» MATERIAL SHOWN:
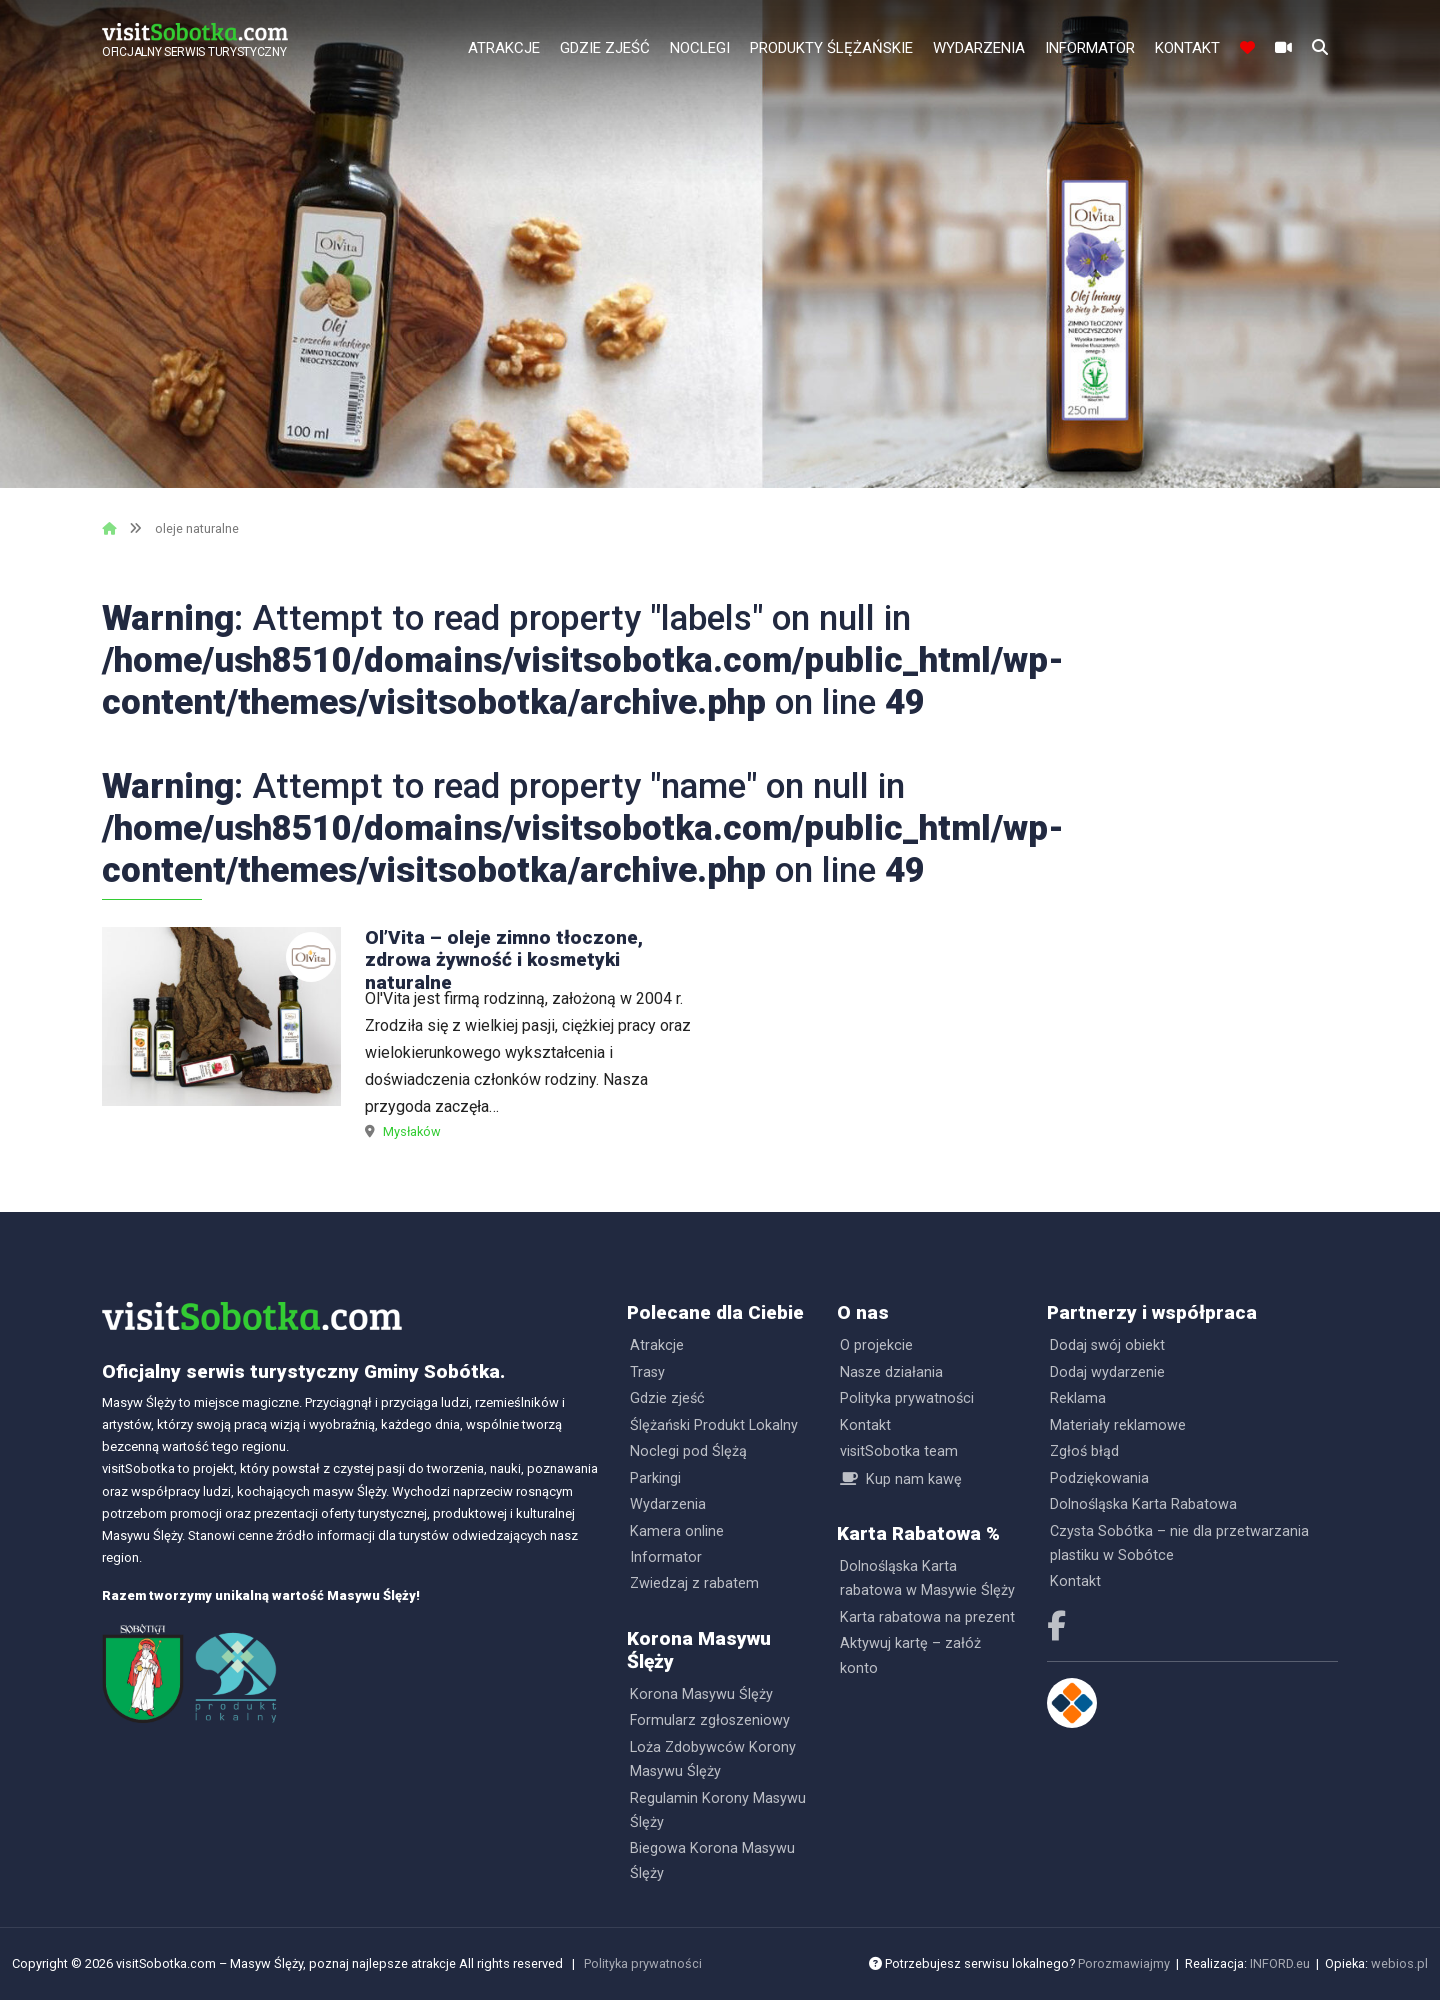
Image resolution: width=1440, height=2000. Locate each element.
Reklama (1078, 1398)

--

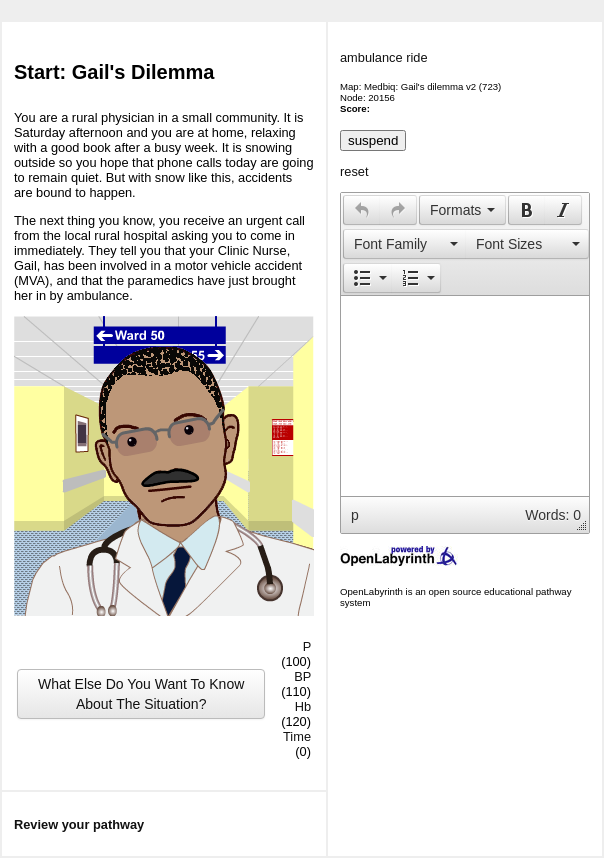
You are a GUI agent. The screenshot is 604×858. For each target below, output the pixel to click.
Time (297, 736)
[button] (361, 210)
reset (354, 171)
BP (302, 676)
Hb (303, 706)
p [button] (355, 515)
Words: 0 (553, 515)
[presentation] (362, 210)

* * *

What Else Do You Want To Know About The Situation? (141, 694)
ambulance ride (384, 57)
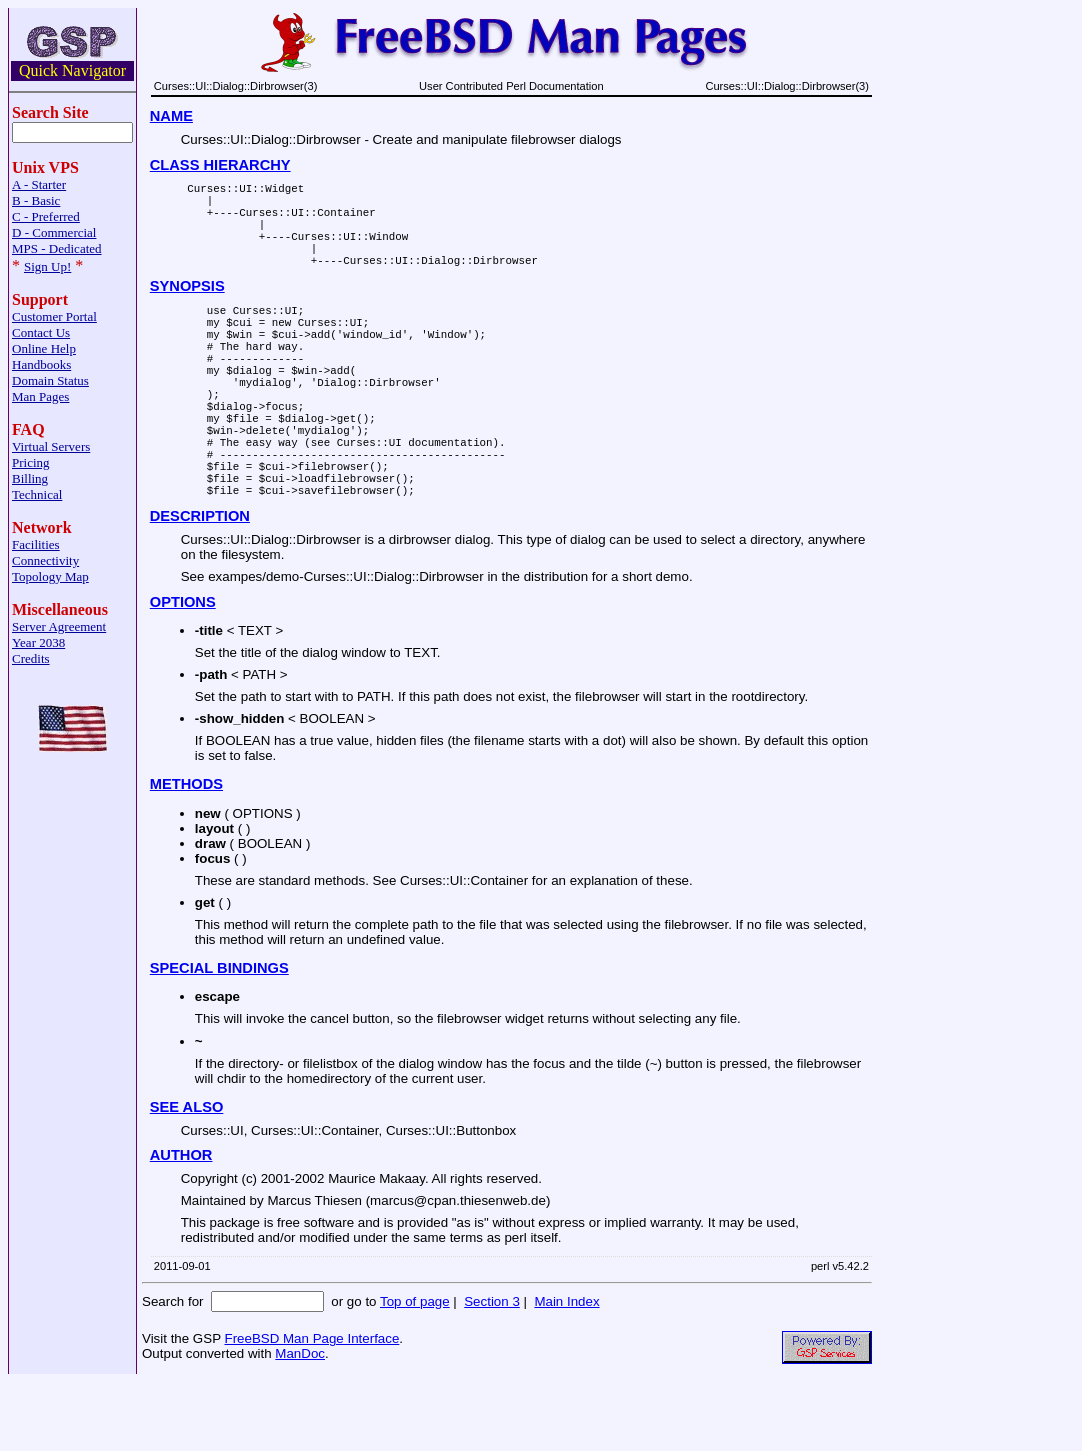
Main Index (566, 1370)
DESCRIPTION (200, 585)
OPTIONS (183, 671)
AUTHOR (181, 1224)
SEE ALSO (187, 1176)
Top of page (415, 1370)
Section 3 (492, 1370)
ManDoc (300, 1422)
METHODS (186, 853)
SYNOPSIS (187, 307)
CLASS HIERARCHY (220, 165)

» THE EXERCISE: Rewrite everything from the line containing "You are a GUI" down to the line containing "[presentation] (362, 210)", including the wording of each record. Increase every coordinate in the answers by 142 and leave all other numbers unchanged.

» FULL ANSWER:
You are a GUI agent. The screenshot is 604×858. For each target below, output the pixel to click.
Time (439, 878)
[button] (503, 352)
reset (496, 313)
BP (444, 818)
Hb (445, 848)
p [button] (497, 657)
Words: 0 (695, 657)
[presentation] (504, 352)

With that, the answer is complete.